__What to produce__: All of the data needs to be printed again, exactly as written.

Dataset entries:

-- Opening Marker --

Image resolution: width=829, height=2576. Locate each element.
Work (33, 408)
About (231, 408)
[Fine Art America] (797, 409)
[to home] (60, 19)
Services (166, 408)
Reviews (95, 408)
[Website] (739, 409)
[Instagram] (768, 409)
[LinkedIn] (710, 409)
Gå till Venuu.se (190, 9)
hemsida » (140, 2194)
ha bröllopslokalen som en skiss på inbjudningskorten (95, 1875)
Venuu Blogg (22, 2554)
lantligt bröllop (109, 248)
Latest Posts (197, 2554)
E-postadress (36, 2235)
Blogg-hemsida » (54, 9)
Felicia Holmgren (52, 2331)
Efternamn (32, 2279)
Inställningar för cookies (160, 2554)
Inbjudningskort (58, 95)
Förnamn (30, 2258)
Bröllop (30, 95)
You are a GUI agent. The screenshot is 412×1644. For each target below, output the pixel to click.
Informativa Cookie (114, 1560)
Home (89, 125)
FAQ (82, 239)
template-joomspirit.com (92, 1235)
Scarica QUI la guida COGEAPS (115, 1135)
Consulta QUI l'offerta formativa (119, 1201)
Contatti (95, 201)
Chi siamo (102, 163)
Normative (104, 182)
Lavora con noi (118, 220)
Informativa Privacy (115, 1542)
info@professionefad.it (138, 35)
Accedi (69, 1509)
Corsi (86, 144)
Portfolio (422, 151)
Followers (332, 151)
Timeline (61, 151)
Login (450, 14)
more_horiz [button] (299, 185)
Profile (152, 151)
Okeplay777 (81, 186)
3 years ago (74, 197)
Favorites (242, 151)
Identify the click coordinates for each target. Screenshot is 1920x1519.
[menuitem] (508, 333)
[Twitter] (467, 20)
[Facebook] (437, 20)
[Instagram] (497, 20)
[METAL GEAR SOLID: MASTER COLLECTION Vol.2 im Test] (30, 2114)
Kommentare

-- Closing Marker --

__Expected output__:
Image resolution: width=829, height=2576. Locate each element.
Work (33, 408)
About (231, 408)
[Fine Art America] (797, 409)
[to home] (60, 19)
Services (166, 408)
Reviews (95, 408)
[Website] (739, 409)
[Instagram] (768, 409)
[LinkedIn] (710, 409)
Gå till Venuu.se (190, 9)
hemsida » (140, 2194)
ha bröllopslokalen som en skiss på inbjudningskorten (95, 1875)
Venuu Blogg (22, 2554)
lantligt bröllop (109, 248)
Latest Posts (197, 2554)
E-postadress (36, 2235)
Blogg-hemsida » (54, 9)
Felicia Holmgren (52, 2331)
Efternamn (32, 2279)
Inställningar för cookies (160, 2554)
Inbjudningskort (58, 95)
Förnamn (30, 2258)
Bröllop (30, 95)
You are a GUI agent. The screenshot is 412×1644. For each target below, output the pixel to click.
Informativa Cookie (114, 1560)
Home (89, 125)
FAQ (82, 239)
template-joomspirit.com (92, 1235)
Scarica QUI la guida COGEAPS (115, 1135)
Consulta QUI l'offerta formativa (119, 1201)
Contatti (95, 201)
Chi siamo (102, 163)
Normative (104, 182)
Lavora con noi (118, 220)
Informativa Privacy (115, 1542)
info@professionefad.it (138, 35)
Accedi (69, 1509)
Corsi (86, 144)
Portfolio (422, 151)
Followers (332, 151)
Timeline (61, 151)
Login (450, 14)
more_horiz [button] (299, 185)
Profile (152, 151)
Okeplay777 (81, 186)
3 years ago (74, 197)
Favorites (242, 151)
Identify the click coordinates for each target. Screenshot is 1920x1519.
[menuitem] (508, 333)
[Twitter] (467, 20)
[Facebook] (437, 20)
[Instagram] (497, 20)
[METAL GEAR SOLID: MASTER COLLECTION Vol.2 im Test] (30, 2114)
Kommentare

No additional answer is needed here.